Random Forest Algorithm an its application


Dr. Mohendra Roy

According to Wikipedia, a forest is a large area dominated by trees [1]. In machine learning, the same analogy has been used for building ensemble algorithms such as Random Forest. Ensemble technique contains a group of predictive models (such as decision trees) to achieve a better accuracy and stability by avoiding bias and higher variance. Here Bias is, ‘how much on an average are the predicted values different from the actual value’ and variance means, ‘how different will the predictions of the model be at the same point if different samples are taken from the same population’ [2].

Generally, we can increase the prediction accuracy by increasing the complexity of the decision tree (by increasing the branches or sub-nodes), which will lower the bias in the model. However, this will overfit the model, which intern will suffer from the high variance. Therefore, we must find a better way to make a balance between these two errors.

In these regards, the random forest comes into account. The random forest is based on bagging technique (Bootstrap aggregating) [3]. This reduces the variance in the predictions by combining the result of multiple classifiers (trees) modelled on different sub-samples of the same dataset. In short, the random forest algorithm provides an output based on the most predicted value by the maximum number of trees in that forest.

In this chapter, we will discuss and develop the Random Forest algorithm from scratch.

The concise steps of the algorithm are as follows.

1) Fold the dataset to N number of sub-dataset. These N number of the dataset(with replacement) will then be used for the training of random forest model for n number of trees ( with minimum features = sqrt(length of features in the dataset).

2) Grow the each tree to the largest extent possible using a cost function ( here we will use Gini Index).

3) Find the maximum predicted output by the trees (for classification problem) or average of the predicted output (for regression problem)

For the training and testing of this algorithm, we will use a sonar data set. The sonar dataset contains 111 patterns obtained by bouncing sonar signals off a metal cylinder at various angles and under various conditions. It also contains 97 patterns obtained from rocks under similar conditions. The transmitted sonar signal is a frequency-modulated chirp, rising in frequency. The data set contains signals obtained from a variety of different aspect angles, spanning 90 degrees for the cylinder and 180 degrees for the rock.

Each pattern is a set of 60 numbers in the range 0.0 to 1.0. Each number represents the energy within a particular frequency band, integrated over a certain period of time. The integration aperture for higher frequencies occurs later in the time since these frequencies are transmitted later during the chirp.

The label associated with each record contains the letter “R” if the object is a rock and “M” if it is a mine (metal cylinder). The numbers in the labels are in increasing order of aspect angle, but they do not encode the angle directly.

We will design our model on the top of this dataset to differentiate between the rock and metal as well as test it using the test sample from the same dataset. Here we go …

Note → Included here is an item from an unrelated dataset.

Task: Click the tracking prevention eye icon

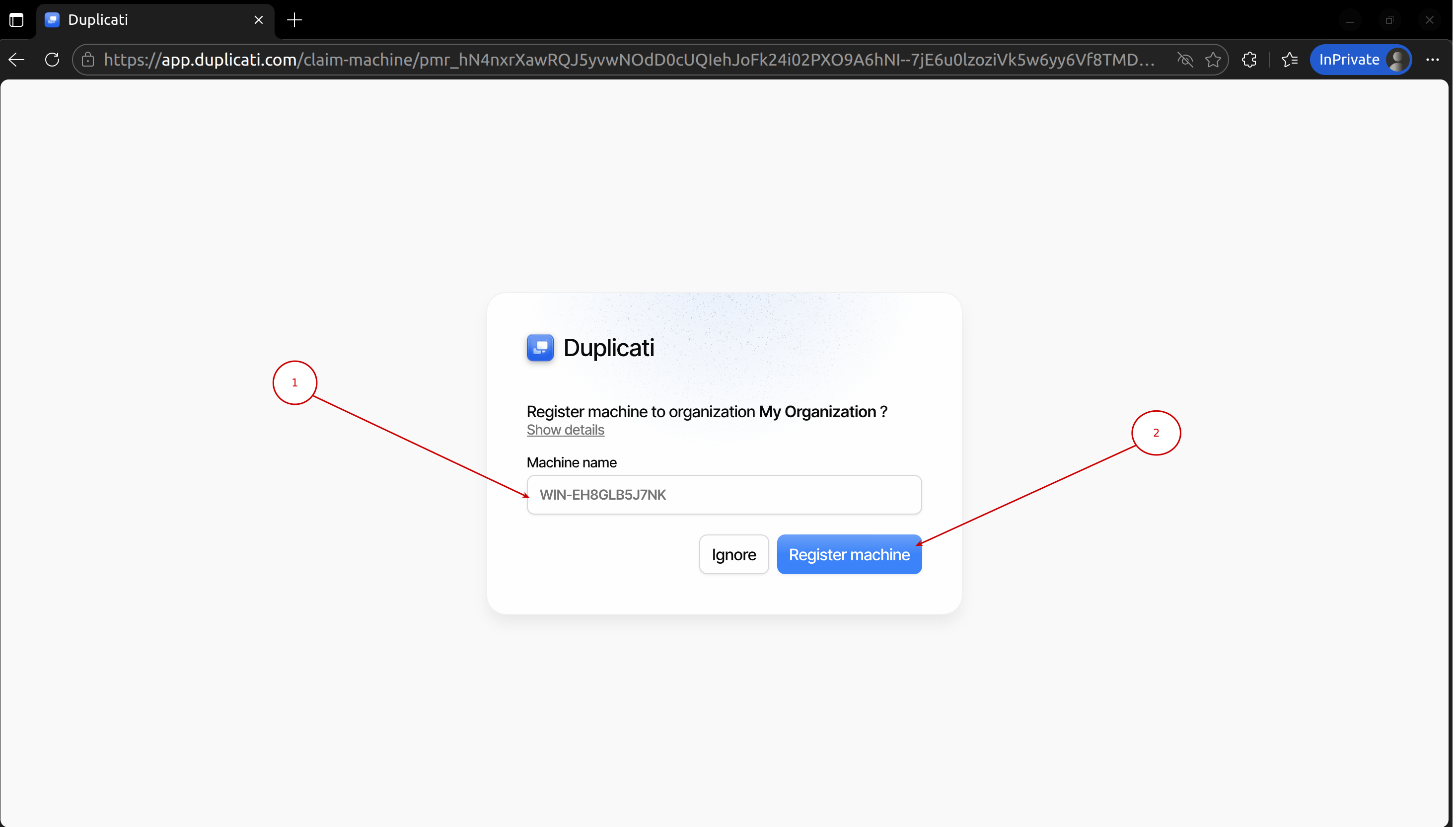Action: [x=1185, y=60]
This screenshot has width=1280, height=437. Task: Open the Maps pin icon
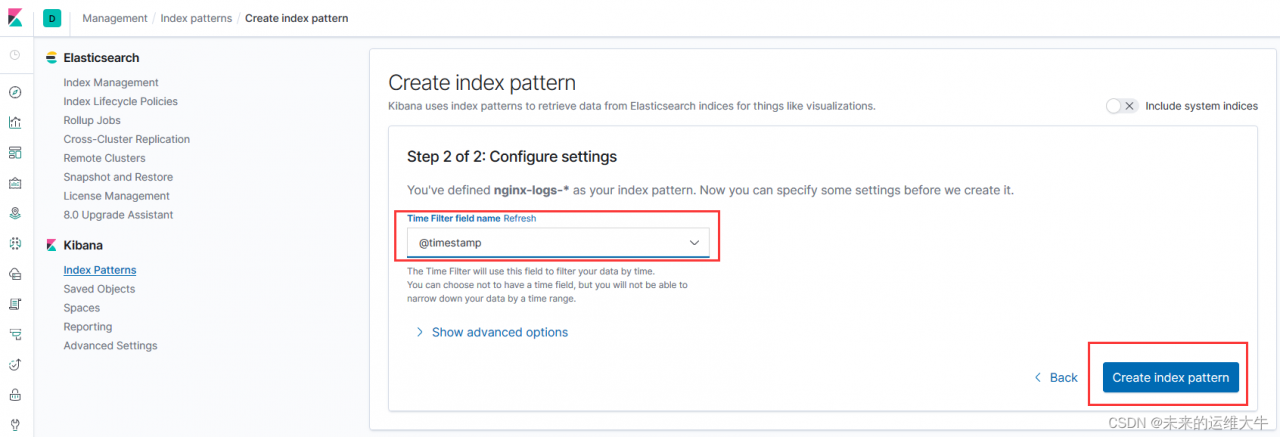click(15, 213)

Note: Please follow the GitHub link for the code or the HTML documentation. 



The Random_Forest function:

In [1]:
def Random_Forest(training_data, test_data, maximum_branch, minimum_sample, subsample_ratio, tree_number, no_of_features):
	trees = list()
	for i in range(tree_number):
		sub_sample = Make_Subsample(training_data, subsample_ratio) # "Make_Subsample" is a user defined function 
		tree = Make_Tree(sub_sample, maximum_branch, minimum_sample, no_of_features)#"Make_Tree" is a user defined function
	output = [Voted_Output(trees, row) for row in test_data]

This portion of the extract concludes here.